Oranges and Tangerines make it to markets in warmer climates in late November and tend to start to pile up come December (hence the old-fashioned practice of giving children an orange in their Christmas stocking).
Parsnips look like white carrots and have a great nutty flavor. Look for thinner parsnips, since fatter ones tend to have a thick, woody core you need to cut out.
Pears have a season that runs from mid-summer well into winter, depending on the variety and region.
Persimmons are available for a short window in the fall and early winter - look for bright, heavy-feeling fruits into December.
Pomegranates only ripen in warmer climates. They are in season starting in October and are usually available fresh through December.
Potatoes are excellent storage vegetables. Most varieties are harvested in the fall but available from local growers from storage through December (and later).
Quinces area most under-appreciated fruit. Bright and tart, quince jellies and desserts are a fall and early winter favorite.
Radicchio, like all chicories, radicchio is more sweet and less bitter when the weather is cool.
Radishes (all types) are so fast-growing that they can be sown several times during the growing season in most climates. Fall marks the end of the season for small red radishes and the beginning of the season for larger daikon-type radishes.
Rutabagas also known as "yellow turnips" and "Swedes" are a sweet, nutty root vegetables perfect in stews, roasted, or mashed with plenty of butter.
Shallots are harvested in late summer and into fall, and are at their sweetest when fresh.
Spinach, indeed, has a season. It varies with your climate - year-round in temperate areas, summer and fall in cooler areas, fall through spring in warmers regions.
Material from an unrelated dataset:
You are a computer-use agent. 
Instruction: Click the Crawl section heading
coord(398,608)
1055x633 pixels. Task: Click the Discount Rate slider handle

Sweet potatoes are often sold as "yams." They store well and are available from local sources year-round in warmer areas; from late summer through winter other places.
Turnips have a sharp but bright and sweet flavor. Look for turnips that feel heavy for their size.
Winter squash of all sorts comes into season in early fall and usually last well into winter, with November being a highlight for many of them.